▶ Assignment:
Reproduce exactly only the lines from the line that holds "Screen dimensions: 1024x470" to the line that holds "the Blabla Général", inclusive, in the listing below, and please leave out every picture.

▶ Input material:
========

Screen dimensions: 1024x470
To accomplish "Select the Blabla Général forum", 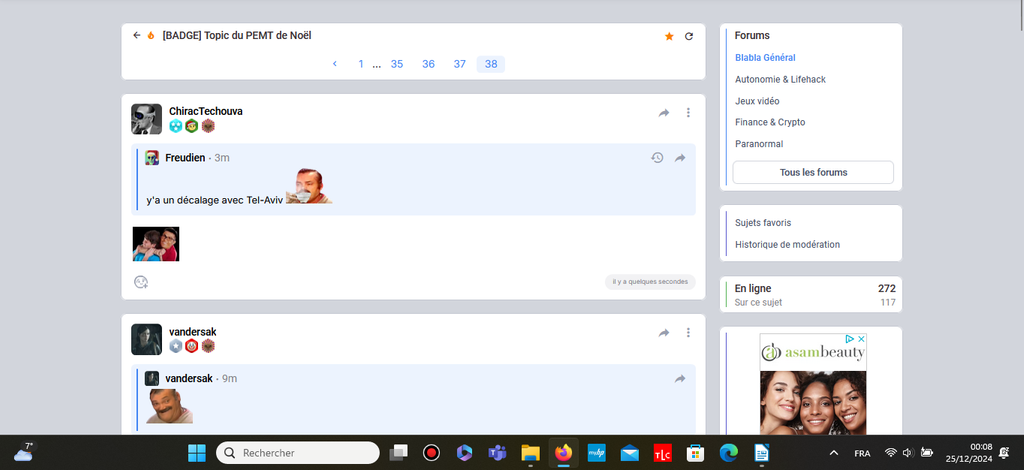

========

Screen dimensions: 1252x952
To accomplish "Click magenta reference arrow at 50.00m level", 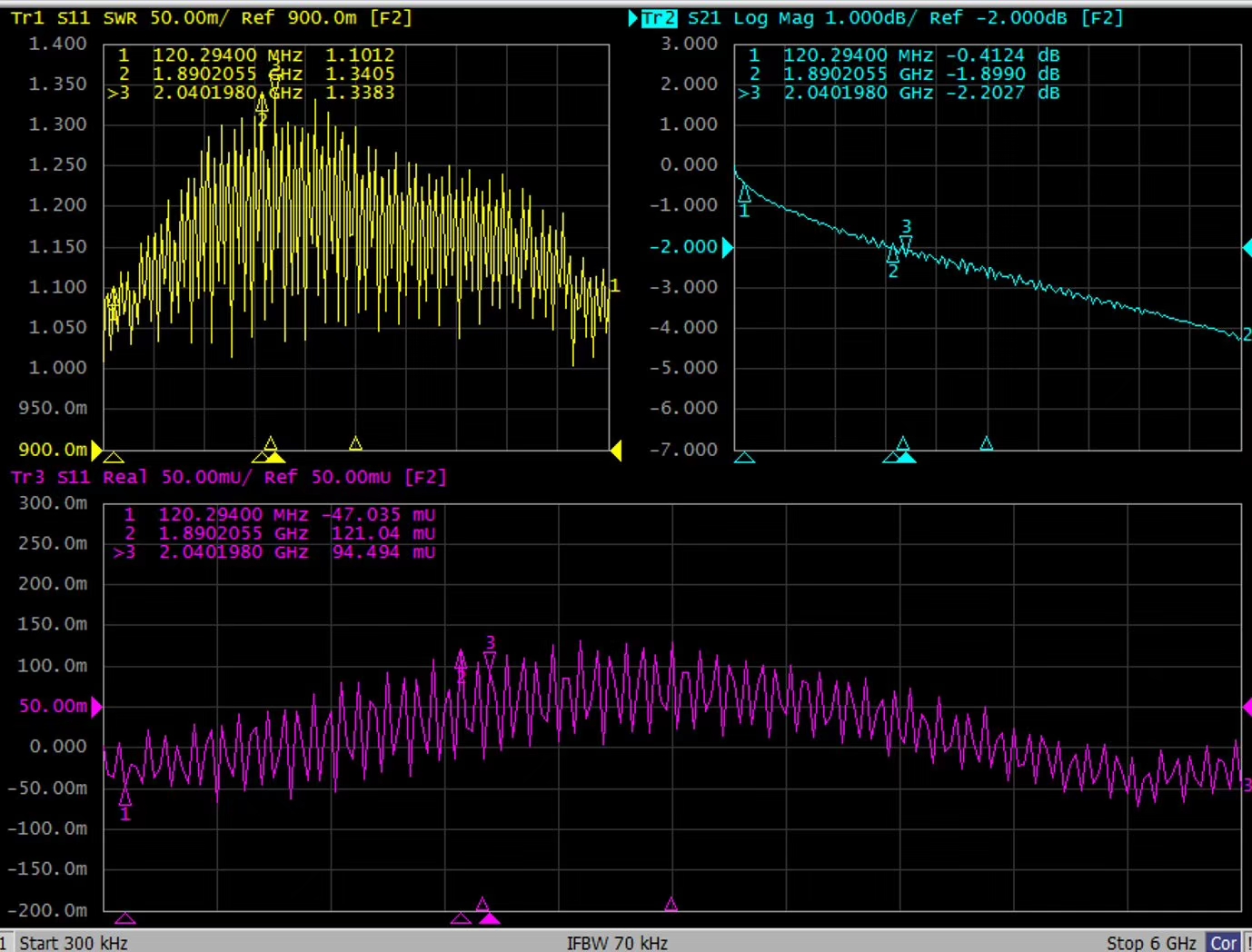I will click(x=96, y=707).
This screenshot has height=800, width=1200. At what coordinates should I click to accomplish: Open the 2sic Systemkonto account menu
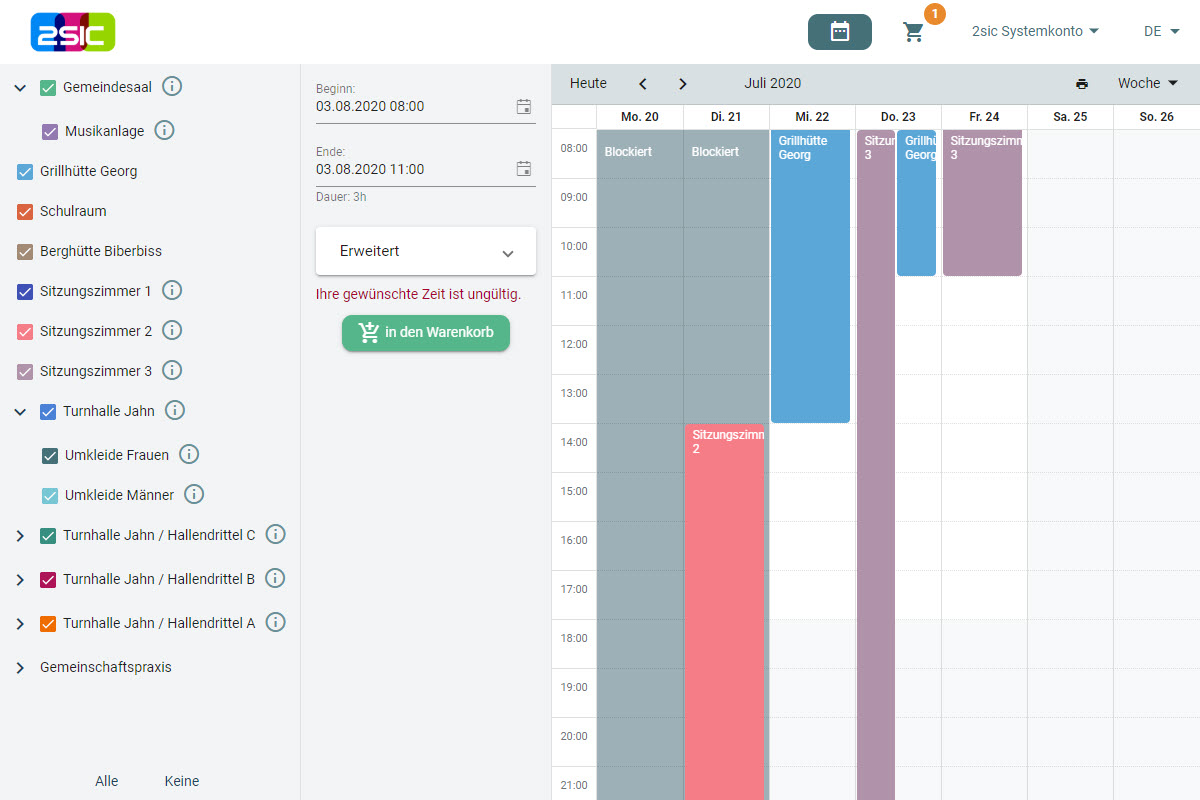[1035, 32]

========

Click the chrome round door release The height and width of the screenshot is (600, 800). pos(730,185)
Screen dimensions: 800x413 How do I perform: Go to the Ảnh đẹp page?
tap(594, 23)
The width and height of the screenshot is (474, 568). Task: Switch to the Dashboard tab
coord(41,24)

========

▶ Result:
Screen dimensions: 1024x470
To accomplish "Select the Blabla Général forum", 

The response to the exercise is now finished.